Ancora allo stato embrionale, il bilancio Ue 2021-2017 presentato all'Europarlamento prevede tagli ai fondi per l'agricoltura e a quelli di coesione


1279 miliardi per finanziare le politiche dell’Unione nel prossimo decennio. E’ questa l’entità della bozza di bilancio europeo per il periodo 2021-2027, presentata ieri dal presidente della Commissione europea Jean-Claude Juncker all’Europarlamento. Una proposta che prevede significativi cambiamenti rispetto al precedente budget europeo, resisi necessari per contenere i sentimenti euroscettici ormai dilaganti nell’Unione e per compensare il buco lasciato da Londra. Soprattutto, quello illustrato ieri è un documento che promette di causare profonde spaccature e logoranti dibattiti in sede di Consiglio. Tra le novità accolte con più scetticismo vi è il taglio del 5% ai fondi per l’agricoltura e a quelli di coesione, destinati alle aree meno sviluppate. Non solo i governi, ma anche i consumatori europei potrebbero non gradire alcune misure ipotizzate da Juncker. Per non pesare troppo sulle casse degli stati il lussemburghese ha infatti proposto nuove forme di autofinanziamento dell’Ue, ovvero una tassa sugli imballaggi di plastica non riciclati (80 centesimi al chilo) e una sullo scambio delle quote di emissioni inquinanti. Tra le ipotesi meno gradite compare anche una revisione dell’aliquota Iva e delle tasse sulle imprese. Misure che dovrebbero bastare a colmare i 15 miliardi lasciati scoperti dall’addio di Londra alla casa europea. Un colpo, quello causato dalla Brexit, che tuttavia potrebbe rivelarsi meno duro di quanto inizialmente previsto dai contabili europei. Difatti, Bruxelles avrà ora la possibilità di eliminare tutti gli sconti che i vari Paesi membri hanno chiesto negli anni facendo leva sul precedente della Gran Bretagna, che all’epoca della Premier Margaret Thatcher riuscì ad ottenere un significativo ribasso nei versamenti da corrispondere al bilancio europeo.

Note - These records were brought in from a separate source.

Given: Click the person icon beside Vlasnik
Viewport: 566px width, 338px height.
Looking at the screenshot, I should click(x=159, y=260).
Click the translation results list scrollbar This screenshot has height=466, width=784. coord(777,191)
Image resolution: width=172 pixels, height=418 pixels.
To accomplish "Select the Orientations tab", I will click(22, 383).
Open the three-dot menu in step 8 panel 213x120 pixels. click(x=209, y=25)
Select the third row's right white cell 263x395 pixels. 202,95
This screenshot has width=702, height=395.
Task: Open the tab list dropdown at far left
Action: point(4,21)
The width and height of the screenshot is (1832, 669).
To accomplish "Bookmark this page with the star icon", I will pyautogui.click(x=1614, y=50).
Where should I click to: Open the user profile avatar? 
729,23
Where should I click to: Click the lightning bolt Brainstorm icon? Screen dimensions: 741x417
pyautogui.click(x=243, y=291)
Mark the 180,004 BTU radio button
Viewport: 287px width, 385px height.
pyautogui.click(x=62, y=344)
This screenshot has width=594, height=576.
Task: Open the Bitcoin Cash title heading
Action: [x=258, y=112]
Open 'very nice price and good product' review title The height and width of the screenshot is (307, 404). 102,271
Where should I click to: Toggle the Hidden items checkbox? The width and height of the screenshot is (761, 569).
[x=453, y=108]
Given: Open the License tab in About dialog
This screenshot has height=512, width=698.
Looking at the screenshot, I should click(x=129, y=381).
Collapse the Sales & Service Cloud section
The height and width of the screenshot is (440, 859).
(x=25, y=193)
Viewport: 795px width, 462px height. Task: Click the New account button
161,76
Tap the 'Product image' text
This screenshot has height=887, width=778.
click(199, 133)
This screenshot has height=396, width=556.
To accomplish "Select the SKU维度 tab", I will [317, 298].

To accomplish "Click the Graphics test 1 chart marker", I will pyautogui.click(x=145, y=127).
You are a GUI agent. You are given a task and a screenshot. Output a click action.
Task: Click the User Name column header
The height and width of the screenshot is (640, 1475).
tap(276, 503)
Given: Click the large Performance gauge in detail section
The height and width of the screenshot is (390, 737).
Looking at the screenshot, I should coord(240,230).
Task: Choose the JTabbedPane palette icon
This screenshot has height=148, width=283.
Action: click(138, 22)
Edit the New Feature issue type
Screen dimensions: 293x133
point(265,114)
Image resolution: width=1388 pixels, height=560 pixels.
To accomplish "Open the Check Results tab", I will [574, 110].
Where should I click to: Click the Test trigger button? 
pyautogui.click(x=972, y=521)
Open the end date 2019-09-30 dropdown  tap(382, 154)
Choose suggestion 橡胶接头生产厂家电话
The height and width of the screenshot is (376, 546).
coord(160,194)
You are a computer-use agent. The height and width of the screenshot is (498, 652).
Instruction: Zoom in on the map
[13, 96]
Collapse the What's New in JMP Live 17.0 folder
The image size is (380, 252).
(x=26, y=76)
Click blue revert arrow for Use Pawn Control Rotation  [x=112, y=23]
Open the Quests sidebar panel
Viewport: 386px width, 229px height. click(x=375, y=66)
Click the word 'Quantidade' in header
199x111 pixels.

Per quanto riguarda gli impieghi, spiccano alcune novità molto apprezzate da Roma: un aumento del 160% dei fondi destinati alla gestione delle frontiere e dei flussi migratori, che passano a 33 miliardi; incrementi sostanziosi sono anche quelli destinati al settore della difesa (che arriva a contare 30 miliardi, con un aumento del 40%) e a quello delle politiche giovanili, con il programma Erasmus che vede raddoppiare i propri fondi (30 miliardi in totale). Tra le nuove priorità dell’Unione assume un peso rilevante lo sviluppo del capitale umano e scientifico, come dimostrato dal notevole aumento delle risorse destinate alla ricerca e allo sviluppo, che nei piani di Juncker aumentano del 120%. Altre due novità sono l’introduzione di un fondo da 25 miliardi per aiutare le riforme nazionali e di uno da 30 miliardi per sostenere gli investimenti in caso di crisi.

Le reazioni dei paesi membri non si sono fatte attendere e hanno assunto toni diversi. Tuttavia, in generale, i governi europei sono rimasti tutti piuttosto tiepidi, consapevoli del fatto che non mancheranno i tempi e le occasioni per rimaneggiare il piano Juncker prima dell’approvazione. La Germania si è detta disponibile a pagare di più se la ripartizione dei fondi sarà equa (ovvero con maggiori fondi messi a disposizione di Berlino per gestire l’integrazione di migranti e rifugiati). Polonia, Ungheria, Danimarca, Olanda e Austria si sono dimostrati i paesi più scettici, lamentando un eccessivo peso dell’Ue sui bilanci nazionali e sui contribuenti. L’Italia, tramite le parole di Piercarlo Padoan, ministro uscente dell’Economia, ha fatto registrare alcuni malumori riguardo il taglio dei fondi destinati all’agricoltura, ma nel complesso si è dimostrata ben disposta nei confronti della proposta di Juncker. Italia che, stando a questa articolazione di spese ed entrate, potrebbe addirittura ottenere maggiori fondi rispetto al precedente budget. Tutto dipenderà dai criteri che verranno presi in considerazione per ripartire i fondi tra i paesi membri e da quanto Roma saprà far sentire la propria voce nel negoziato che vedrà impegnate le capitali europee nei prossimi mesi. Tuttavia, per poter far ciò l’Italia dovrà poter fare affidamento su un governo forte e stabile, come non ha mancato di sottolineare il presidente dell’Europarlamento Antonio Tajani.